To be convinced how readily the feelings, contrasted as they may seem at last, have flowed into each other, let us take some example. Let us imagine that we see before us, a stream gently gliding through fields, rich with all the luxuriance of summer, over-shadowed at times by the foliage that hangs over it, from bank to bank, and then suddenly sparkling in the open sunshine, as if with a still brighter current than before. Let us trace it, till it widen to a majestic river, of which the waters are the boundary of two flourishing empires, conveying abundance equally to each, while city succeeds city, on its populous shores, almost with the same rapidity as grove formerly succeeded grove. Let us next behold it, losing itself in the immensity of the ocean, which seems to be only an expansion of itself, when there is not an object to be seen but its

own wild amplitude, between the banks which it leaves, and the sun that is setting, as if in another world, in the remote horizon;-in all this course, from the brook, which we leap over, if it meet us in our way to that boundless waste of waters, in which the power of man, that leaves some vestige of his existence in every thing else, is not able to leave one lasting impression, which, after his fleets have passed along in all their pride, is the very moment after, as if they had never been, and which bears or dashes those navies that are contending for the mastery of kingdoms, only as it bears or dashes the foam upon its waves,-if we were to trace and contemplate this whole continued progress, we should have a series of emotions, which might, at each moment, be similar to the preceding emotion, but which would become, at last, so different from our earliest feelings, that we should scarcely think of them as feelings of one class. The emotions which rose, when we regarded the narrow stream, would be those which we class as emotions of beauty. The emotions which rose, when we considered that infinity of waters, in which it was ultimately lost, would be of the kind which we denominate sublimity; and the grandeur of the river, while it was still distinguishable from the ocean, to which it was proceeding, might be viewed with feelings, to which some other name or names, might, on the same principle of distinction, be given. This progressive series, we should see very distinctly, as progressive, if we had not invented, the two general terms; but the invention of the terms, certainly, does not alter the nature of these feelings, which the terms are employed merely to signify.

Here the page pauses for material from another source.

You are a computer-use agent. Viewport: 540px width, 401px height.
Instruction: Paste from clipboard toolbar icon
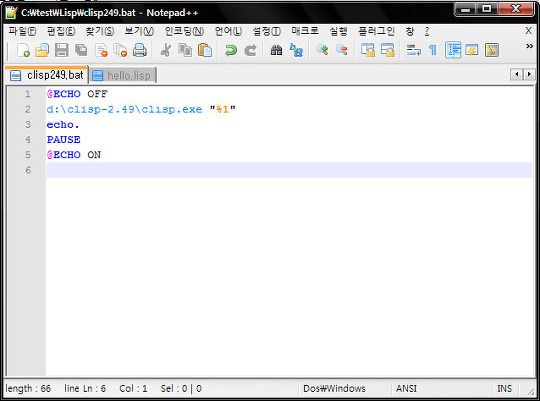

Innumerable other examples,-from increasing magnitude of dimensions, or increasing intensity of quality,-might be selected, in illustration of that species of sublimity which we feel in the contemplation of external things, as progressively rising from emotions that would be termed emotions of beauty, if they were considered alone. It is unnecessary, however, to repeat, with other examples, what is sufficiently evident, without any other illustration, from the case already instanced.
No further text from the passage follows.